AriBio has inked a global licensing deal worth up to 7 trillion KRW (approximately 4.67 billion USD) with China’s Puxing Pharmaceutical. The company plans to unveil the top-line results of its oral Alzheimer’s treatment AR1001 from global Phase 3 clinical trials this September or October.
At a press briefing held at the Fairmont Ambassador Seoul in Yeouido on Tuesday, AriBio shared details about AR1001’s global Phase 3 trial progress, the structure of their agreement with Puxing Pharmaceutical, and their future commercialization strategy.
The exclusive licensing agreement with Puxing Pharmaceutical covers global development, approval, production, and commercialization of AR1001. The deal could be worth up to 4.7 billion USD. AriBio will receive an initial 60 million USD option fee, followed by an additional 80 million USD after the Phase 3 top-line results announcement. Subsequently, they’ll receive milestone payments for approval and commercialization stages, plus royalties of up to 20%.
AriBio emphasized that this agreement allows them to establish a global commercialization framework ahead of completing AR1001’s Phase 3 trials. While AriBio will spearhead the final stages of Phase 3 trials and the U.S. Food and Drug Administration (FDA) approval process, Puxing Pharmaceutical will handle funding, production, supply chain, regulatory approvals, and commercialization efforts.
Jeong Jae-jun, co-Chief Executive Officer (CEO) of AriBio, stated that to become a global player, it needs to break away from the notion that Korean biotech firms can only transfer technology to multinational pharmaceutical companies during early clinical trials or at best, Phase 2. Leading global Phase 3 trials is crucial to becoming a key player in global drug development.
Jeong highlighted several factors that influenced their choice of Puxing Pharmaceutical, including the company’s keen interest in Alzheimer’s disease, its ambition to become a global pharmaceutical giant, and its understanding of AriBio’s position.
He added that Puxing’s proposal is significant beyond mere capital injection, especially given the rising costs of clinical trials due to currency fluctuations. While it initially aimed to complete trials and commercialize directly, and it’s unfortunate we transferred global rights before finishing Phase 2, completing Phase 3 is still a major achievement.
Jeong further stated that it plans to share the 16 years of clinical and bioplatform expertise with other Korean companies, paving the way for their commercialization efforts. The ultimate goal is to become South Korea’s leading new drug company.
AR1001 is an oral Alzheimer’s treatment candidate from the PDE-5 inhibitor class. The global Phase 3 trial, dubbed POLARIS-AD, is currently underway with 1,535 patients participating at over 230 clinical centers across 13 countries, including the U.S., Europe, UK, China, and South Korea.
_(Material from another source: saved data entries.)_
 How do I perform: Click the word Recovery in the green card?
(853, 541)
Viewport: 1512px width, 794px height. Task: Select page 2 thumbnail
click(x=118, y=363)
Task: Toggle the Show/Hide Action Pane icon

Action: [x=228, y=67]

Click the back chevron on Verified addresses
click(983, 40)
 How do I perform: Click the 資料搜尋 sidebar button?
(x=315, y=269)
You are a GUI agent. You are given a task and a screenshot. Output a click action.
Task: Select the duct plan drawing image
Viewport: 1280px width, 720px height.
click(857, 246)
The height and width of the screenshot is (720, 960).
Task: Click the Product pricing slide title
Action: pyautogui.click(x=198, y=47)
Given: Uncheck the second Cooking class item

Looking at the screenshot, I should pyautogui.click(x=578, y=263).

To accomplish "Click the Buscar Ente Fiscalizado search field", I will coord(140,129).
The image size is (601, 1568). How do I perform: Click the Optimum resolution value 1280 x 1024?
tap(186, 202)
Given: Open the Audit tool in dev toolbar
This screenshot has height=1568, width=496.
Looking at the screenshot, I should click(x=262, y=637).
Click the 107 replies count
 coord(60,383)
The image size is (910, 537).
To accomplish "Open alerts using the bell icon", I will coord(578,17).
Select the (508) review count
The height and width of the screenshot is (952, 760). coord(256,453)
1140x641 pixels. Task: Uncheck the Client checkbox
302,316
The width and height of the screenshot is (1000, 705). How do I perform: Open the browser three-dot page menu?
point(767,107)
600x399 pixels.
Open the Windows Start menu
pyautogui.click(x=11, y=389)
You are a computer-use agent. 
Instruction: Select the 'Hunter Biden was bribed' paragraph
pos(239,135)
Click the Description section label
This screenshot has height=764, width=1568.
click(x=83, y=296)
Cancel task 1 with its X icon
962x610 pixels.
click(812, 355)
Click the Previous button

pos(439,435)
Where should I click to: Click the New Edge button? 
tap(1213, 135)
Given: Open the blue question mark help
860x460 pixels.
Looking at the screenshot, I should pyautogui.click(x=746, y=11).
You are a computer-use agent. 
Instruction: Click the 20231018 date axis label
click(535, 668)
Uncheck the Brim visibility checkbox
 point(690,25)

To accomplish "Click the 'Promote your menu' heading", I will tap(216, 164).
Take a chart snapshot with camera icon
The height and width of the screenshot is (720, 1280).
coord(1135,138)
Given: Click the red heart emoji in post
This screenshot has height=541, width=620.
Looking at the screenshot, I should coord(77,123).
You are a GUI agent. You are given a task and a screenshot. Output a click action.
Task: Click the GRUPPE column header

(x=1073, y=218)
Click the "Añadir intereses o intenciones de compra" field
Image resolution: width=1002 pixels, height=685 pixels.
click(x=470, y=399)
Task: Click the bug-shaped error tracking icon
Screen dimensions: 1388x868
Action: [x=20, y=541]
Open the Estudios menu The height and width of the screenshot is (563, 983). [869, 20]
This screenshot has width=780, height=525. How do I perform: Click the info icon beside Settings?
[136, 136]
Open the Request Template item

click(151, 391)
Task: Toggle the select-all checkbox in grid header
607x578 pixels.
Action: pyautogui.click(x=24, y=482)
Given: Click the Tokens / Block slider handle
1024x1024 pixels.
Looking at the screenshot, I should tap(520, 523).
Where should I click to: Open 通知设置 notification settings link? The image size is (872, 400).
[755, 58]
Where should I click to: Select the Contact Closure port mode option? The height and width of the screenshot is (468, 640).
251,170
AriBio aims to complete dosing for the last patient by next month. As of May 17, 80 patients remain in the main clinical trial, with the final patient expected to conclude their participation in China. The company plans to announce the top-line results in September or October after completing data cleaning and the database lock process.
The company also reported that over 1,200 patients are participating in extended trials, with more than 110 patients having completed two years of dosing. AriBio is considering treatment use and an Expanded Access Program.
Dr. Kim Sang-yoon, a neurology professor at Bundang Seoul National University Hospital, noted that alzheimer’s disease accounts for 70% of all dementia cases. Until recently, only temporary cognitive enhancers were available. A few years ago, the first treatment to slow disease progression emerged, but it came with significant side effects and high costs.
He added that if AriBio’s new drug succeeds, it would be a game-changer. Being an oral medication, it may have fewer side effects.
Fred Kim, head of AriBio’s U.S. branch, stated that it plans to announce the top-line results and submit our approval application this year. The 2027-2028 period will likely see global approvals, product launches, and the start of royalty revenues. He added that the goal is to surpass 1 trillion KRW (approximately 699 million USD) in annual revenue by 2030.
Lee Byung-gun, special advisor to AriBio, predicted that if this drug succeeds, it will elevate the country’s drug development capabilities to a new level. FDA approval could be possible as early as next year. He emphasized that additional funding is still needed, highlighting the potential for support from sources like the National Growth Fund.
Regarding the merger with Solux, Co-CEO Seong Su-hyeon commented that while the merger is progressing, we’re exploring various options, including standalone listings. It’s considering listings on both KOSDAQ and KOSPI.